The 18th United States Colored Infantry Regiment was an African-American infantry regiment, raised in the state of Missouri, which served in the Union Army during the American Civil War.

Service
Organized in Missouri at large February 1 to September 28, 1864. Unlike other African-American regiments from the State of Missouri, the regiment was mustered directly into U.S., rather than state service.

Attached to District of St. Louis, Mo., Department of Missouri, to December 1864. Unassigned, District of the Etowah, Department of the Cumberland, December 1864. 1st Colored Brigade, District of the Etowa, Dept. of the Cumberland, to January 1865. Unassigned, District of the Etowah, Dept. of the Cumberland, March 1865. 1st Colored Brigade, Dept. of the Cumberland, to July 1865. 2nd Brigade, 4th Division, District of East Tennessee and Department of the Tennessee, to February 1866.

Data extract:
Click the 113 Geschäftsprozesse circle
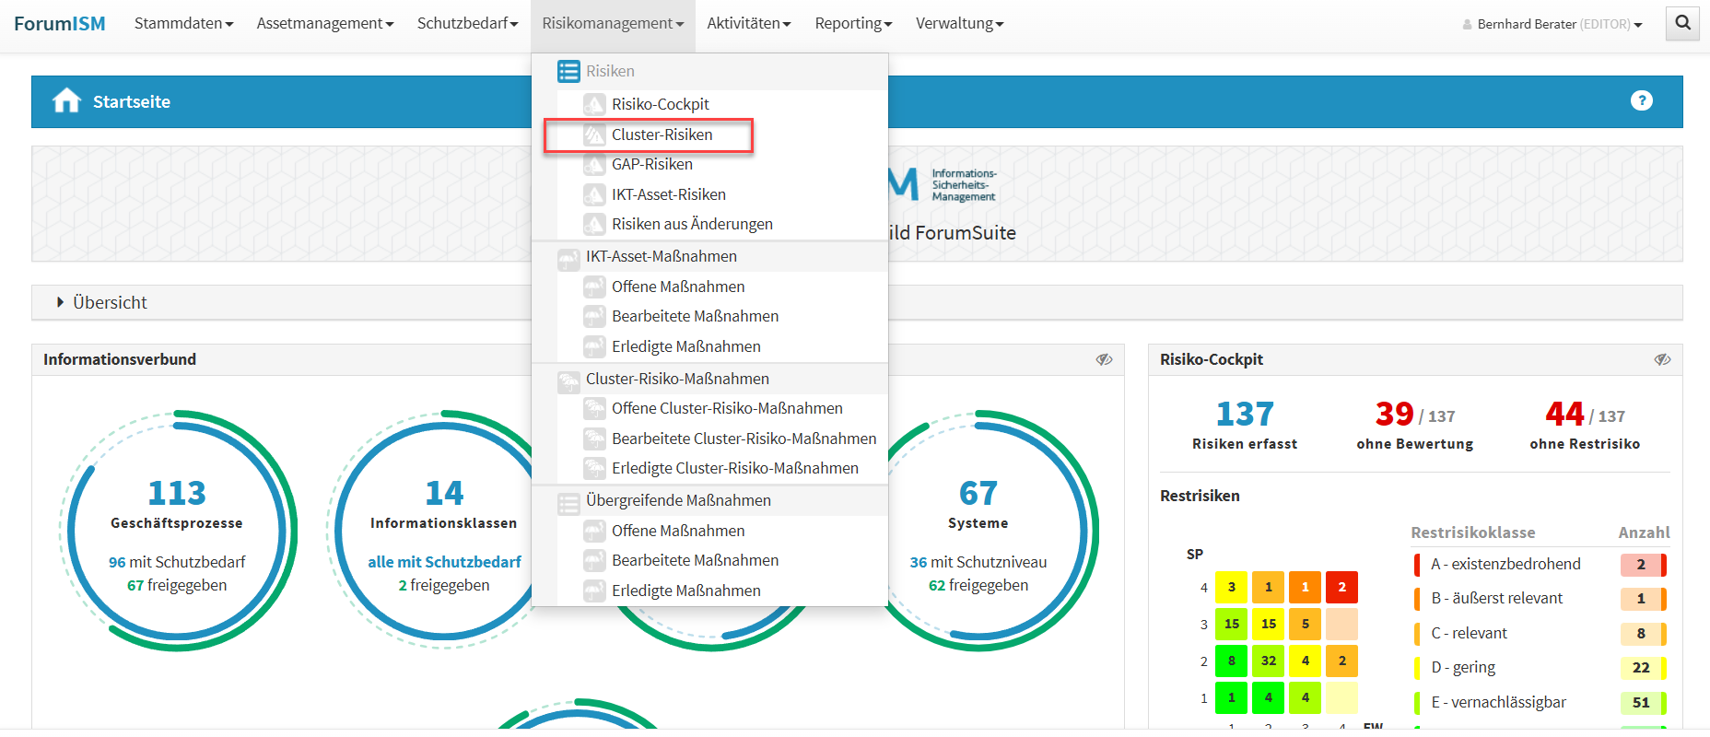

Written task 1:
Answer these from the passage on the 18th United States Colored Infantry Regiment:
(a) In which state was the regiment raised?
(b) Into what service was the regiment mustered directly?
(c) Until what month and year was the regiment in the 2nd Brigade, 4th Division?
Written task 2: Reproduce word for word the part of the passage on the 18th United States Colored Infantry Regiment between "The 18th United" and "to February 1866.", inclusive.
Written task 3:
Does each statement agree with the passage on the 18th United States Colored Infantry Regiment? Answer yes or no for each, quoting the words that decide it.
(a) The regiment was organized between February 1 and September 28, 1864.
(b) Like other African-American regiments from Missouri, the regiment was mustered into state service.
(c) The regiment was attached to the District of St. Louis until December 1864.

Exercise response 1:
(a) Missouri
(b) U.S. service, rather than state service
(c) February 1866

Exercise response 2:
The 18th United States Colored Infantry Regiment was an African-American infantry regiment, raised in the state of Missouri, which served in the Union Army during the American Civil War.

Service
Organized in Missouri at large February 1 to September 28, 1864. Unlike other African-American regiments from the State of Missouri, the regiment was mustered directly into U.S., rather than state service.

Attached to District of St. Louis, Mo., Department of Missouri, to December 1864. Unassigned, District of the Etowah, Department of the Cumberland, December 1864. 1st Colored Brigade, District of the Etowa, Dept. of the Cumberland, to January 1865. Unassigned, District of the Etowah, Dept. of the Cumberland, March 1865. 1st Colored Brigade, Dept. of the Cumberland, to July 1865. 2nd Brigade, 4th Division, District of East Tennessee and Department of the Tennessee, to February 1866.

Exercise response 3:
(a) Yes: "Organized in Missouri at large February 1 to September 28, 1864."
(b) No: "Unlike other African-American regiments from the State of Missouri, the regiment was mustered directly into U.S., rather than state service."
(c) Yes: "Attached to District of St. Louis, Mo., Department of Missouri, to December 1864."